No comments will be allowed on this post-
1. I am about to crazy brag about myself, and I don't need/want confirmation of my awesomeness
2. If you disagree with me, I'm not in the mood to hear it.
Feel free to message your thoughts in another way, but no public comments.
Thank you, and good day! :)
Compassion- dang right I am a compassionate person! When someone wronged me, I helped them over and over. When another person was hurting, and took it out on me in a cruel way, I didn't turn around and do the same to them. When me getting what I want would hurt another, I fought for that person, even though it meant giving up what I wanted! That is compassion.
Happiness- I see goodness in the little things in the world. I've never enjoyed little children as much as I have lately. And, I realize that I find deep joy in the sky. I love seeing the moon. I love the colors of the sunset. I enjoy my dogs and their crazy antics.

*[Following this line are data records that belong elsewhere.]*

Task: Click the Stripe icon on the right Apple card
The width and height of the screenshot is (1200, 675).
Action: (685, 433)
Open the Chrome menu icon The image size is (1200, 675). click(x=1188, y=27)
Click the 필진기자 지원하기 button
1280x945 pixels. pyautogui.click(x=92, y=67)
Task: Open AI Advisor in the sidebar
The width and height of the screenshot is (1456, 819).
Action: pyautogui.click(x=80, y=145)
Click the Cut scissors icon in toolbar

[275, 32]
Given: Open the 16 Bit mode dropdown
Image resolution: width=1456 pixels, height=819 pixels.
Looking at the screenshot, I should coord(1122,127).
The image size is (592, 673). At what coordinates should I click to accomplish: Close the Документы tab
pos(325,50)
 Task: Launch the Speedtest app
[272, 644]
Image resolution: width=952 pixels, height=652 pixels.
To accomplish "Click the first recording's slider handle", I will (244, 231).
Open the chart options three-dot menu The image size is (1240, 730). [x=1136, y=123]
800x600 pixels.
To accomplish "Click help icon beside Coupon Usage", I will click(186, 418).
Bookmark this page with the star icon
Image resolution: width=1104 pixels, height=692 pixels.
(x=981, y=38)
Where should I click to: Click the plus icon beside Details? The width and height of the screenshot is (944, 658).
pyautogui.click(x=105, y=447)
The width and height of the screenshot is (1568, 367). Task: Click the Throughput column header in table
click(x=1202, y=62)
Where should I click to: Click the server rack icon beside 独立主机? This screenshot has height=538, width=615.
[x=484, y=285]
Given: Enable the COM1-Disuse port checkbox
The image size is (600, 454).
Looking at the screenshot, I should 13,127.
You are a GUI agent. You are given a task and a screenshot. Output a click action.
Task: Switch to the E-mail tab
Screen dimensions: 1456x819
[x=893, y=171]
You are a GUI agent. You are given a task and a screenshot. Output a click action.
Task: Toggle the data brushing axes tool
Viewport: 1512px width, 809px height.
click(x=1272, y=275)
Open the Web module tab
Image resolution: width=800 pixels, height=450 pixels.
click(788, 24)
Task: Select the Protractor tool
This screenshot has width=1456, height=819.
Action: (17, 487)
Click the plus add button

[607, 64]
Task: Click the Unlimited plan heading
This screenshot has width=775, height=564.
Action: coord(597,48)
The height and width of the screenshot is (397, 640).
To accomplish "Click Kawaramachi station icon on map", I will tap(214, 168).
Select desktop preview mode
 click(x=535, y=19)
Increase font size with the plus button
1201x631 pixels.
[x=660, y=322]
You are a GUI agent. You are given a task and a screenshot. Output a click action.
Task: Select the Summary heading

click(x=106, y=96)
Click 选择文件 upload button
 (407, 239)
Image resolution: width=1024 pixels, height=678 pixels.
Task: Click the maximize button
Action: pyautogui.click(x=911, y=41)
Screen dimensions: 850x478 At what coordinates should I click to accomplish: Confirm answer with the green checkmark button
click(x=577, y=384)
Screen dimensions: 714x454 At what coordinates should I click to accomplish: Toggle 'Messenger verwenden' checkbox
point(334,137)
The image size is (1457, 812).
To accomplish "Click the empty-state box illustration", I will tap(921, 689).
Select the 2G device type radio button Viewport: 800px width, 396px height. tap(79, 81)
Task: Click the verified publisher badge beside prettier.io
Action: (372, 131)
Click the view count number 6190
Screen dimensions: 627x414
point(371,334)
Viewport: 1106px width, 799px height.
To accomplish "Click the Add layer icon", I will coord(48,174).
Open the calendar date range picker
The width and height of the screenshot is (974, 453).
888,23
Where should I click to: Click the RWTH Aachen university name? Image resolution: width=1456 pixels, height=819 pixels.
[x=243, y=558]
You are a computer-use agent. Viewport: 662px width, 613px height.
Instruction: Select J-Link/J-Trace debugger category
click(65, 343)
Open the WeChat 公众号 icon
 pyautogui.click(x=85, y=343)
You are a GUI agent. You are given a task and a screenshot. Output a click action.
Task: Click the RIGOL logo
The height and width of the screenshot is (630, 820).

I am a happy person.
Intelligence- Not going to discuss this one much. I'm a smart person.
Beautiful- I try to be a good person. I make an effort help others. I try to make life easier for other people, or at least a little better. I don't think I'll ever reach perfect beauty, but I sleep easier knowing I've tried.
Strength- I am a strong person. I do not need anyone to take care of me. I do not need another person to make me happy. I can handle life's events. I am strong enough to travel the world on my own. But more than all of this, I am strong enough to admit that I want other people to go through life's events with me. I want my family and friends to join me in tough times. I want family and friends to share big moments with me. I want to share my joy with other people. But, I do not need it.